Sustainable engagement looks like:
Long-term participation, not short bursts of intensity.
Choosing one lane rather than trying to fix everything.
Rest as part of responsibility.
Community rather than isolation.
Burnout helps no cause.
If your activism leaves you emotionally shut down, irritable, or hopeless, the balance is off.
When an Existential Crisis Becomes Clinical Anxiety
Sometimes existential distress crosses into clinical anxiety.
Consider seeking counseling or therapy if you experience:
Panic attacks
Persistent insomnia
Constant intrusive thoughts
Loss of functioning at work or home
Feeling detached or numb
Ongoing hopelessness
An existential crisis is normal.
Chronic dysregulation is not something you have to handle alone.
Counseling can help you:
Identify activation patterns
Develop emotional regulation skills
Clarify your values
Create a sustainable action plan
Reduce rumination
You don’t need to stop caring to feel better. You need structure.
Surviving an Existential Crisis in Cedar Falls and Beyond
If you’re in Cedar Falls, Waterloo, Waverly, or the broader Cedar Valley, it’s important to know that many others are wrestling with similar concerns.
An existential crisis doesn’t mean you’re weak.

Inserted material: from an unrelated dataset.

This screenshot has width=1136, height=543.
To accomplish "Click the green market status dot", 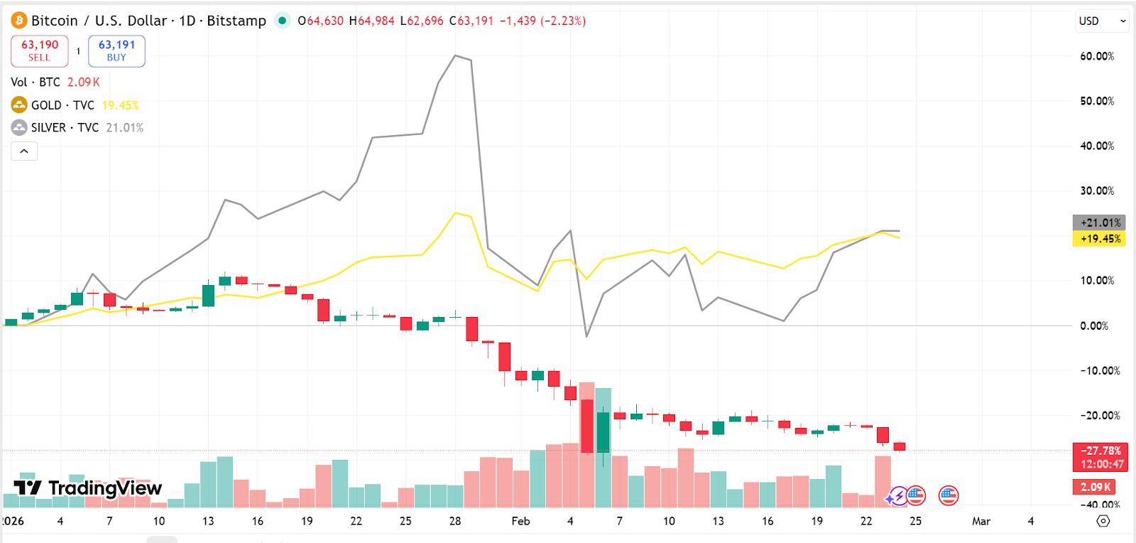I will click(x=283, y=21).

It often means you are aware.
The goal is not to eliminate awareness.
The goal is to regulate it.
When anxiety has:
A clear boundary
A defined outlet
A physical release
It becomes manageable.
When it has no direction, it becomes overwhelming.
Anxiety Is Energy
Surviving an existential crisis is less about finding perfect answers and more about managing activation.
Remember these three principles:
Limit anxiety sources to match action outlets.
Increase engagement to utilize anxiety productively.
Use the energy when needed, discharge it when not.
Existential anxiety is not a flaw. It is a sign that you care about your life and your world.
If you’re feeling overwhelmed and unsure how to create that balance, therapy can help you organize the energy instead of being consumed by it.
You don’t have to carry the weight of existence alone.